New Post Quantum Bitcoin Proposal using WInternitz + Lamport auth chains

The discussion on the growth concerns of the nullifier set in blockchain transactions highlights a significant issue with current designs and proposes a potential solution. The nullifier set, which grows monotonically by 32 bytes per WOTS-39 transaction, cannot be pruned in the same manner as the UTXO set that prunes spend outputs. This growth is considered an engineering tradeoff rather than a design flaw, with the set increasing approximately 350 MB/year at 10% adoption of today’s transaction volume. A proposed optimization involves allowing nodes to prune all entries related to a Lamport chain once the final slot is spent, thus making the nullifier set self-pruning per chain and significantly reducing the live state.
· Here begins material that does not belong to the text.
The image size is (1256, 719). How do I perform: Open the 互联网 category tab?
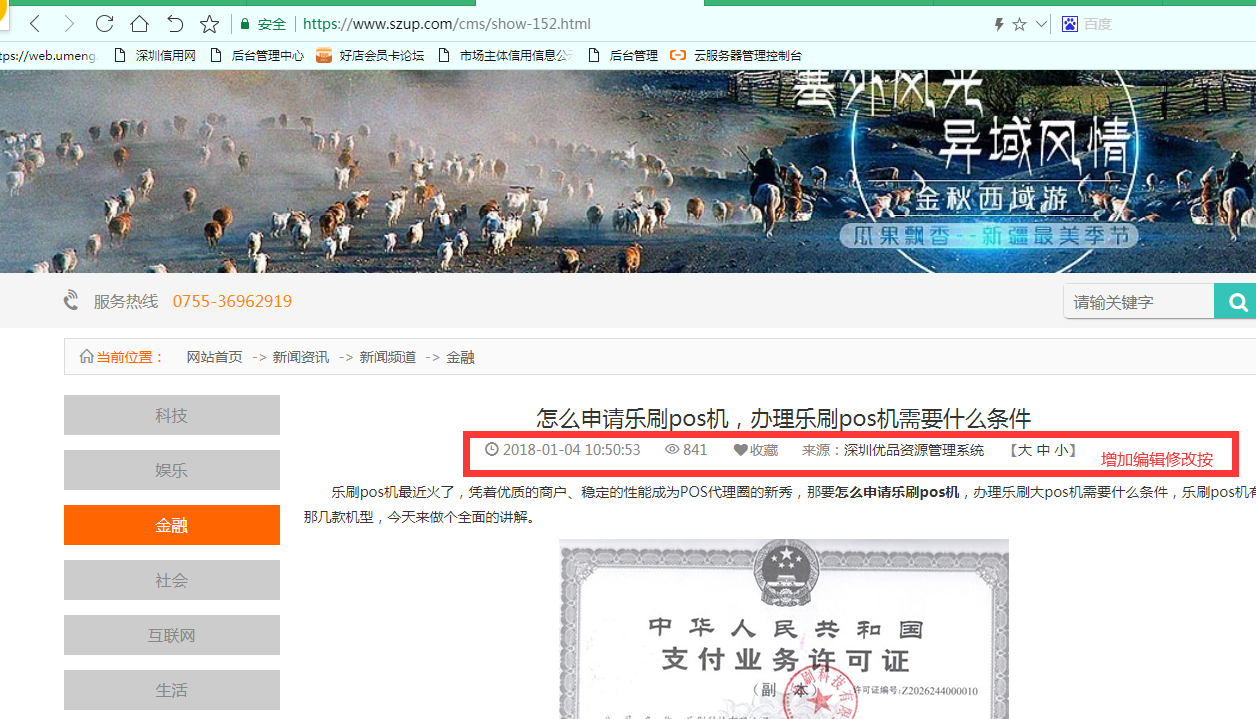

Regarding transaction methods and user participation, the WOTS-39 implementation allows for quantum security without compromising existing Bitcoin functionalities such as Replace-by-Fee (RBF), CoinJoin, or Lightning Network transactions. The standard Taproot outputs facilitate two independent spending paths: a key path using a direct Schnorr signature, and a script path that includes the OP_WOTS_VERIFY. This design ensures that users can participate in multi-user transactions using the Schnorr key path without revealing the WOTS structure, maintaining both flexibility and privacy.

Privacy and linkability issues arise when spending a WOTS-39 UTXO via the script path, as it reveals identifiable information potentially linking spends to the same entity. This is similar to the risks associated with Bitcoin address reuse. The proposed solution to enhance privacy involves decoupling key derivation from the UTXO outpoint by using a pre-computable per UTXO nonce, ensuring that no visible mathematical relationship exists between different UTXOs on-chain. This method mirrors the privacy model used by other post-quantum cryptographic proposals like SPHINCS+ and XMSS, which maintain independent key material for each UTXO.

In summary, these discussions and proposed changes aim to refine Bitcoin's approach to incorporating quantum-resistant mechanisms, addressing key growth, privacy, and usability concerns. The ongoing revisions to the BIP will seek to align more closely with Bitcoin's native privacy standards while retaining the core innovations intended for enhancing security against quantum threats.